WHAT IS BEING ASKED:
Lay out the data from the line containing "You are a GUI" through the end of the data, inclusive, as a JSON list of strings with one string per line. Omit blank lines and leave the pictures out.

Raw records
┌────────

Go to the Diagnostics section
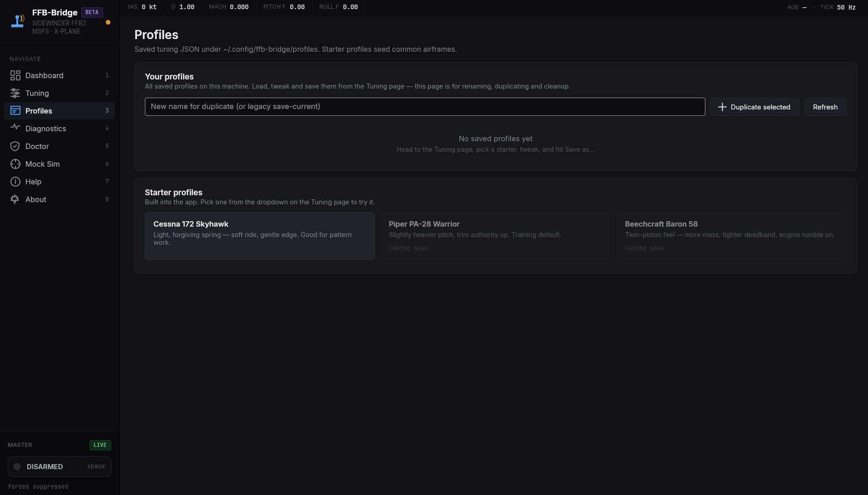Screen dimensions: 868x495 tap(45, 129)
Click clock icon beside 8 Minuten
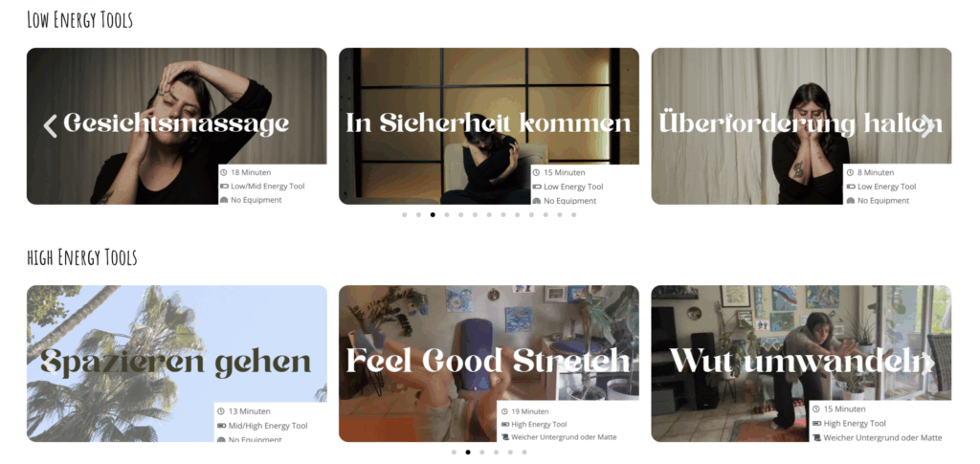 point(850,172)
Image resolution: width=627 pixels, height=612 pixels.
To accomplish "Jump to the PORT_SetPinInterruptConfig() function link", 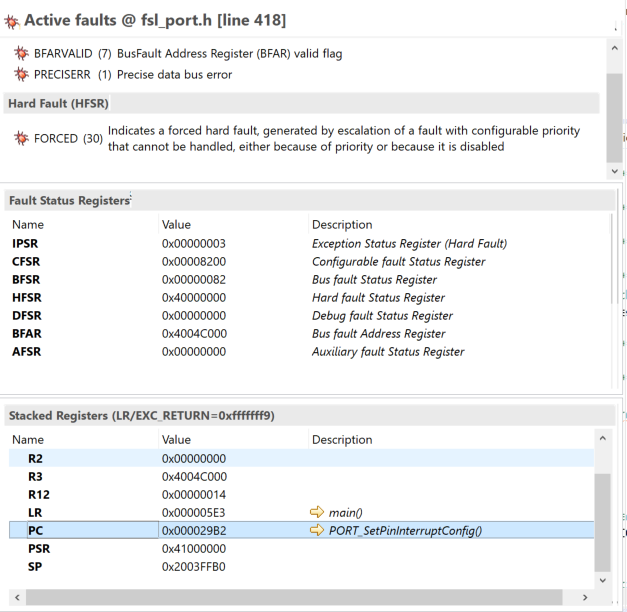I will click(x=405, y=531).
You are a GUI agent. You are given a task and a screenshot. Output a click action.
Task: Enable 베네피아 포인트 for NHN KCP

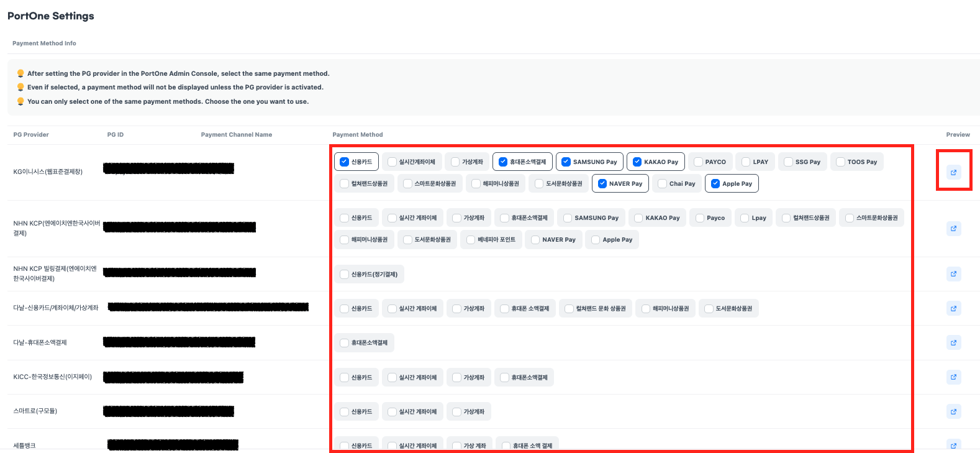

└────────

IN RESPONSE:
[
  "You are a GUI agent. You are given a task and a screenshot. Output a click action.",
  "Task: Enable 베네피아 포인트 for NHN KCP"
]